### READING PASSAGE
══════════════════════════════

Orloff Against the Invisible Man (1970)

Spread the weird


DIRECTOR– Pierre Chevalier

PLOT– Dr. Garondet is a doctor for a small 18th century village somewhere in eastern Europe.

His nights are spent writing by his carefully stoked fire… until one night when a boy comes calling in the rain…

Nothing excites the good doctor like a boy that comes calling… ***wait…that sounds bad

Nothing excites the good doctor like a boy that comes calling for services… ***wait…that doesn’t sound any better

Nothing excites the good doctor like a boy that comes calling for doctor services for a sick friend…

The doctor heads to the local pub to find a carriage ride to the sick person… at Professor Orloff’s castle!!!

Only one intrepid drunk guy will take him… and even this dude bails on the doctor about halfway to the castle… leaving the doctor to walk the rest of the way in the rain.

══════════════════════════════

(Pointing records for text and elements)
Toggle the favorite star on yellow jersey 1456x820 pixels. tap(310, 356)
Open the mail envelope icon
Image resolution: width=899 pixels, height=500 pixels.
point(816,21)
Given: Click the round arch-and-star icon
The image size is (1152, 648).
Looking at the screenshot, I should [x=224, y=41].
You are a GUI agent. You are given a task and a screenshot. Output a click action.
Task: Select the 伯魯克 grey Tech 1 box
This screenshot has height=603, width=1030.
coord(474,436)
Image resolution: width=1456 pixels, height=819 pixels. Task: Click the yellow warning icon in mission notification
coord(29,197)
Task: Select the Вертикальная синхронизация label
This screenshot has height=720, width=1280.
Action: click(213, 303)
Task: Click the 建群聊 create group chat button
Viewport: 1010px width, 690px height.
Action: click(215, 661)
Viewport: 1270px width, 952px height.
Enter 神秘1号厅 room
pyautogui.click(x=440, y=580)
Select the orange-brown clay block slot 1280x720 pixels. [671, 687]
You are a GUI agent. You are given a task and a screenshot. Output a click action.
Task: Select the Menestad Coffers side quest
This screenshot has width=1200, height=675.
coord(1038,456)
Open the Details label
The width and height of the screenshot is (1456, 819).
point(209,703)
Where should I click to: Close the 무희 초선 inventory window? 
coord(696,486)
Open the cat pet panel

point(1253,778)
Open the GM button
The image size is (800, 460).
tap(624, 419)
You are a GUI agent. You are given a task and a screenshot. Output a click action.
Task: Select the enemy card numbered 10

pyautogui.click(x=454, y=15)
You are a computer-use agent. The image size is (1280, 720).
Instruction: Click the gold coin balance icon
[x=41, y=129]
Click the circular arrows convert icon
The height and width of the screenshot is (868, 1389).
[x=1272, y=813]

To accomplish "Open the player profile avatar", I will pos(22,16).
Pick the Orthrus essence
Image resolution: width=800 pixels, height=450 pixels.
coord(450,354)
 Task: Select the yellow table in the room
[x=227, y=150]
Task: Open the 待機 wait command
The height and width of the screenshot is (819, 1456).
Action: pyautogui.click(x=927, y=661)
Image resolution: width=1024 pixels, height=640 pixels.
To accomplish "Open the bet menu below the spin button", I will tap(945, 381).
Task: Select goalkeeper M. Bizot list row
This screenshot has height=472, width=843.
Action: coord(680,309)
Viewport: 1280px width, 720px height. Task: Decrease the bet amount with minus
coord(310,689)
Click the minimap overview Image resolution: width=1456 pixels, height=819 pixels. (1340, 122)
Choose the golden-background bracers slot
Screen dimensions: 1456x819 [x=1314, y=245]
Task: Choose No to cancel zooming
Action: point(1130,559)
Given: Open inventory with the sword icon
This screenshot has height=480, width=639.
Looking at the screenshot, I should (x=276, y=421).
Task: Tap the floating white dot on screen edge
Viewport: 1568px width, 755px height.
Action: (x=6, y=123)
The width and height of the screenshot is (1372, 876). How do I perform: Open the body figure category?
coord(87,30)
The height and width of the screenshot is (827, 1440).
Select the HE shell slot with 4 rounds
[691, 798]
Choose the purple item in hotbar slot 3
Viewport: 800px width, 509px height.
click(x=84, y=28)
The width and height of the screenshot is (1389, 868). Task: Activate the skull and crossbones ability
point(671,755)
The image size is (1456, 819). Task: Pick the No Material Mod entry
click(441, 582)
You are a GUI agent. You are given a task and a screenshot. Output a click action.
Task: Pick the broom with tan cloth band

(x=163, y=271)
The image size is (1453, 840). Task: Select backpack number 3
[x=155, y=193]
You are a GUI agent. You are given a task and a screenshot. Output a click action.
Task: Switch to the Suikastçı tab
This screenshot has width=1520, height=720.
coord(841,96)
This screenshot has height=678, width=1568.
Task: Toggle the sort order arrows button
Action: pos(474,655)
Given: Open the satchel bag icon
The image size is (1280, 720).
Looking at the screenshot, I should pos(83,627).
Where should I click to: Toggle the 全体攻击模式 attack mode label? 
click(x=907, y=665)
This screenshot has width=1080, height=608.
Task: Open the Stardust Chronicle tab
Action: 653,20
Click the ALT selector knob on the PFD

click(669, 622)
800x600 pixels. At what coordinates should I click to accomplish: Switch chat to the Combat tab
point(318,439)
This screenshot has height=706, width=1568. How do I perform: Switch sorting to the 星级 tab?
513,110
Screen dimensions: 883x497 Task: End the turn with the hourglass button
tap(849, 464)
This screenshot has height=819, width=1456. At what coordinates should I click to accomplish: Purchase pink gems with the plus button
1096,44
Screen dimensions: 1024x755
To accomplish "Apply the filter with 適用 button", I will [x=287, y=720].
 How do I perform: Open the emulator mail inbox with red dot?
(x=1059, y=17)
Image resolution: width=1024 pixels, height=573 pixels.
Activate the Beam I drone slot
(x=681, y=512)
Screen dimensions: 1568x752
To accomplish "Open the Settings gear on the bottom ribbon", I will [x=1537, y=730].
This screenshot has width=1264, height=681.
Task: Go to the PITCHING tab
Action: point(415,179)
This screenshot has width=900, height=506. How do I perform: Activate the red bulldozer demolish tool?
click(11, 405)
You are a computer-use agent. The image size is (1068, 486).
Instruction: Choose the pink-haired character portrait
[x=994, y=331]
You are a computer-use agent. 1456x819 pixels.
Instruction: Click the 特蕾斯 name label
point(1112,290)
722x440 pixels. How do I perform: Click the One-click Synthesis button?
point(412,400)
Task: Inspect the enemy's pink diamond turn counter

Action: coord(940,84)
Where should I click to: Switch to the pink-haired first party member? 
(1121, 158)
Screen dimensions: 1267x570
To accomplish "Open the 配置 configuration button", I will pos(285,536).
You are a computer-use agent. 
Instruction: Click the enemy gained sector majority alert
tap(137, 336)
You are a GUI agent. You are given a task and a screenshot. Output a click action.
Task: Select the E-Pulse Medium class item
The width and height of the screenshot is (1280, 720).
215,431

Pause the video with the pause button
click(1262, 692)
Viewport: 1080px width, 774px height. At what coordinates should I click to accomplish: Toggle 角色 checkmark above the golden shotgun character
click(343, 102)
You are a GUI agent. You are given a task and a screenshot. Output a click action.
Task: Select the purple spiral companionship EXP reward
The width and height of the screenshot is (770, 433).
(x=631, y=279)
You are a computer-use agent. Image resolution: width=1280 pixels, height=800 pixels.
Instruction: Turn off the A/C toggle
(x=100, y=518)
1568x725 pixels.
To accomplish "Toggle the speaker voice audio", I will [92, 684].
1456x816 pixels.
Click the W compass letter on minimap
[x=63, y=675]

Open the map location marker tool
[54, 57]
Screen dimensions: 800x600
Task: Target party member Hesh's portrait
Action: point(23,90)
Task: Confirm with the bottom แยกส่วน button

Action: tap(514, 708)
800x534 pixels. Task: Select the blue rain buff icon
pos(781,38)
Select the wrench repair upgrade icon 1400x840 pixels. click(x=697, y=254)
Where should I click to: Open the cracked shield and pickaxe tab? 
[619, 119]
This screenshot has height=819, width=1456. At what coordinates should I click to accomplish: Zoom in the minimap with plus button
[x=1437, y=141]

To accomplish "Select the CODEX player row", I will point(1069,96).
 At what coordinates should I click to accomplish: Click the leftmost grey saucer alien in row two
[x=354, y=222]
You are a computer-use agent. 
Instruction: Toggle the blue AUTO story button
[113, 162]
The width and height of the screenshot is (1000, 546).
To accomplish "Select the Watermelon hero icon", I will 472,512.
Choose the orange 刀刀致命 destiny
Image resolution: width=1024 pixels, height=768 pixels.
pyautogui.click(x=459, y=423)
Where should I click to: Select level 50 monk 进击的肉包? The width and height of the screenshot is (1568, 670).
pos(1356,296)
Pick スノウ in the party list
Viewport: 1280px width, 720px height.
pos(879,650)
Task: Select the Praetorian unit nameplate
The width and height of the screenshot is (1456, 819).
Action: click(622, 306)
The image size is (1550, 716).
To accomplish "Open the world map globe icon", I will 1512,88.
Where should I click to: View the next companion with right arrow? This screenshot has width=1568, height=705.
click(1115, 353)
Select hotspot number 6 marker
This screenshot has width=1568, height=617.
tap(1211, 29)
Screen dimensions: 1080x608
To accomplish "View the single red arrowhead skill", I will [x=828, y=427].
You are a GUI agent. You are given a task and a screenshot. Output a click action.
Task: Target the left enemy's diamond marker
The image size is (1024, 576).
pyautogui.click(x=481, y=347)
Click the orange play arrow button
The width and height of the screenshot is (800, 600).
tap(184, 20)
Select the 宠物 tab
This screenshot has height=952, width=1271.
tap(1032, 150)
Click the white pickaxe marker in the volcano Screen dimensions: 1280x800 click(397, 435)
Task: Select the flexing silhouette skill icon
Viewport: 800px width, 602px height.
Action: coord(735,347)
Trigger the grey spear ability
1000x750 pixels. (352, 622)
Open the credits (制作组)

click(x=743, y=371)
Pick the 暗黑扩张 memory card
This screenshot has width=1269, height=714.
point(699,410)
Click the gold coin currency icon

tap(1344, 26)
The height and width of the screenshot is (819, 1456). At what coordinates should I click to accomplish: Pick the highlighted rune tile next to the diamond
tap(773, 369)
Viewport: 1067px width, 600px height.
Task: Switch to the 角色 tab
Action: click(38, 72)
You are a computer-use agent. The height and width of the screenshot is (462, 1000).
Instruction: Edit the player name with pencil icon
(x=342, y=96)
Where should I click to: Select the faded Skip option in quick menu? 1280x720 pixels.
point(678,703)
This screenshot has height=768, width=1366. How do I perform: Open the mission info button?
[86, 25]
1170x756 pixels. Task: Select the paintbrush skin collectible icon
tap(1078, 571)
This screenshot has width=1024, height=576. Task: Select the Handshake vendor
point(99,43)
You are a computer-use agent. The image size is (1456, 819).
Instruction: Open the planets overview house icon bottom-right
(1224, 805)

══════════════════════════════

### PARTS OF THE EXERCISE
**1.** The write-up of Orloff Against the Invisible Man has several sentences that begin "Nothing excites the good doctor like a boy that comes calling". What is every version of that sentence, in the order it appears, without the asterisked asides?
**2.** Answer these questions from the Orloff Against the Invisible Man write-up:
(a) Who directed the film?
(b) In what century is the village set?
(c) Whose castle is the sick person at?
**3.** Can you carry on the plot summary of Orloff Against the Invisible Man after the doctor is left to walk the rest of the way in the rain?
The items were taken from a different source than the film write-up.

### OUTPUTS BY TASK
**1.**
1. Nothing excites the good doctor like a boy that comes calling…
2. Nothing excites the good doctor like a boy that comes calling for services…
3. Nothing excites the good doctor like a boy that comes calling for doctor services for a sick friend…

**2.**
(a) Pierre Chevalier
(b) The 18th century
(c) Professor Orloff's

**3.**
After miles of rain-soaked trekking in the backwoods of somewhere’vania, he arrives at Orloff’s castle and is met by the resident neanderthal…

Being quite fearful of Professor Orloff, the dimwitted oaf won’t tell him who called for the doctor or even why he’s there. ***this part of the film is excruciating… needlessly loooooong shots of people saying nothing and doing nothing… good luck making through this part

Finally, the maid sends him to find Orloff’s daughter. She will tell him why he’s there.

Upstairs, the two meet…

Orloff’s daughter indicates she sent for him because she’s fearful of her father… and of an invisible man that seems to be following her all over the castle.

He tells her “Dammit Jim, I’m a doctor!”… or something to that effect… but agrees to meet the menacing Professor Orloff so she tells him where the Professor’s laboratory is.

On his way there, he experiences some incredibly silly special effects spooky stuff like a book floating. Orloff shows up and assures the doctor that the floating book is no trick, it’s an invisible man… that Orloff has created…

It’s an episode of a soap opera madness!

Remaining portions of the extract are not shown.